Reunited with Leon Draisaitl on the top line, McDavid had three assists in a 6-2 win. He should have had five. He could have had seven — that’s how many Grade A chances McDavid furnished Draisaitl with, the big German’s luck matching his lack of finish at nigh zero, on this night.

“Definitely a game with the most chances I’ve had personally,” said Draisaitl, still shaking his tuque post-game.

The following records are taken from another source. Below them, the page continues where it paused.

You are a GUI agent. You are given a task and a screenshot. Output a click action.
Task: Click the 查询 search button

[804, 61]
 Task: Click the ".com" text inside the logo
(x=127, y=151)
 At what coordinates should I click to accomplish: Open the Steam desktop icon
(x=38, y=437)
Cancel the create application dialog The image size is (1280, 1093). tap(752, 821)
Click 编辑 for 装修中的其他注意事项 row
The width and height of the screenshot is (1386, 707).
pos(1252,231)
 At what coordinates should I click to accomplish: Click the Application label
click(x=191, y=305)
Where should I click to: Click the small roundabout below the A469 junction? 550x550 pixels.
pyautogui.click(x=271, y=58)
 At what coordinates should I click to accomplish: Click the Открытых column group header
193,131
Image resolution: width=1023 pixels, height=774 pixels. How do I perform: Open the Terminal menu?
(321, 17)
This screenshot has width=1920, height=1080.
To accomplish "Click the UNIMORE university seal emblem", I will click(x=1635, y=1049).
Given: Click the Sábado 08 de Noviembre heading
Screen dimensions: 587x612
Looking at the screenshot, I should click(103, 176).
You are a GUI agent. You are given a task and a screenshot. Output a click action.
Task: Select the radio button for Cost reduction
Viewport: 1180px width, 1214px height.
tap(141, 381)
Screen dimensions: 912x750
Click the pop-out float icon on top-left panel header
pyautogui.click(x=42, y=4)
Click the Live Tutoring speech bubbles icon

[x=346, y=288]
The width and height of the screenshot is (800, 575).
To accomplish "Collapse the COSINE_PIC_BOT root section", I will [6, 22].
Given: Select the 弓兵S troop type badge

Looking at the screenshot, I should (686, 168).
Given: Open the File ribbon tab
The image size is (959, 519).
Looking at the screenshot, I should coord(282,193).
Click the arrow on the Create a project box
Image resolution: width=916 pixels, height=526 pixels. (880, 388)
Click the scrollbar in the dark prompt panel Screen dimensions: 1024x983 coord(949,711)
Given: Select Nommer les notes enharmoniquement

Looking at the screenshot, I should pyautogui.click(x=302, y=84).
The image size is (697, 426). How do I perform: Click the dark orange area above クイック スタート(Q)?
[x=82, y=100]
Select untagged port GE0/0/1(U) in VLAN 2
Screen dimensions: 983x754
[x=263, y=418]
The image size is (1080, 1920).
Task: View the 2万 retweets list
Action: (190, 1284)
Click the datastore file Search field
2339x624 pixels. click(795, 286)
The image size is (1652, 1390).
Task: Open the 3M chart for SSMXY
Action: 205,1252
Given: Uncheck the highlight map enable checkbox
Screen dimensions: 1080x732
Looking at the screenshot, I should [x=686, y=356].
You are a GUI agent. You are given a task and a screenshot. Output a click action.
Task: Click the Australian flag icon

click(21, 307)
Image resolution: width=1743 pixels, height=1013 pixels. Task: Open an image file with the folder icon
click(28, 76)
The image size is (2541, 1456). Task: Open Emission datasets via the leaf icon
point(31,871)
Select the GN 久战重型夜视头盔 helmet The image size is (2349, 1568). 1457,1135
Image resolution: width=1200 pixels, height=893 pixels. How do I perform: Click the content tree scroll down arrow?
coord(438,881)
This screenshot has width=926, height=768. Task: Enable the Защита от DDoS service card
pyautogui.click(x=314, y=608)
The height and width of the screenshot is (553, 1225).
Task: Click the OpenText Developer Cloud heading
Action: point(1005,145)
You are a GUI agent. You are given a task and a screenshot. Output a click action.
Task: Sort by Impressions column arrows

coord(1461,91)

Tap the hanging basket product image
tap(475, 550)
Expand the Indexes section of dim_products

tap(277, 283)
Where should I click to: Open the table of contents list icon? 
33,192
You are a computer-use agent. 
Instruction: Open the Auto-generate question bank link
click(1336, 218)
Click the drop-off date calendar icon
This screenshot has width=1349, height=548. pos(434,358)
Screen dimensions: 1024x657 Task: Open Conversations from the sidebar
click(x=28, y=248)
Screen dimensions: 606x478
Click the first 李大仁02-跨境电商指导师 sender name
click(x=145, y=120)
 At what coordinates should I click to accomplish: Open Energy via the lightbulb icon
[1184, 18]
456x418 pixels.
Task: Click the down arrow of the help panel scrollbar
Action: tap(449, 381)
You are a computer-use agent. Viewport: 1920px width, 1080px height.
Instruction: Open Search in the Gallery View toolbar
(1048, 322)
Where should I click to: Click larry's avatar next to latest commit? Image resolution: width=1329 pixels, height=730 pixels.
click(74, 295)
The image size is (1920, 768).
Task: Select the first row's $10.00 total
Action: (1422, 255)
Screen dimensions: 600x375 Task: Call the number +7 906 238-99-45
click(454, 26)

McDavid had two assists, scored once, hit two posts, and watched Antti Niemi make three impossible saves on him while the Habs backup let in some softies on far less dangerous chances. “It’s been that way this year for me a little bit,” said Draisaitl, who has 20 points in 18 games this season.

With his team at risk of a free-fall, McDavid had stayed out late after practice on Monday to work on his game. Then he took an optional morning skate on Tuesday, a rarity.

On Tuesday he assisted on the game’s first goal, a lucky carom, at the 3:13 mark. Then McDavid blazed down the wing, somehow squeezing past Habs defenceman David Schlemko on the right-wing wall before feeding Draisaitl for a goal later in Period 1.

“I thought I had the right gap on him,” said Schlemko, an oft-recited anthem in these parts. “That’s the reason they call him the best in the world. He is a great player. It was one little stutter step and he is gone and he will burn you.”

On nights like this, even the players on the opposing bench catch themselves ogling McDavid’s game. They are all elite, world-class players — and then along comes one who is that much faster and better than each and every one of the other 36 NHL skaters who came to the rink that night.

“It’s never lost (on us),” Draisaitl said. “To me he is the best player in the world and it’s not even close. We’re very, very lucky to have him.”

“He is more than a special talent,” marvelled Montreal’s Jonathan Drouin. “He has that speed and holds on to the puck the whole game. Tonight, we didn’t counter or do anything against him and Draisaitl. You can see why we lost 6-2.”

Edmonton got three goals from defencemen Tuesday — Kris Russell, Matt Benning, Darnell Nurse — after having had just three from the blue line all season long.

And the Canadiens? They’ve been outscoring their mistakes thus far, building a 9-6-3 mark as the league’s highest scoring team at five-on-five.

Outshot 43-29 on this night however, they were flattered by a 6-2 count.

“A no-show on our part …” spat Montreal head coach Claude Julien. “We didn’t show up. It was a tough night, by far our worst game of the year. We have to hopefully write it off and move on.”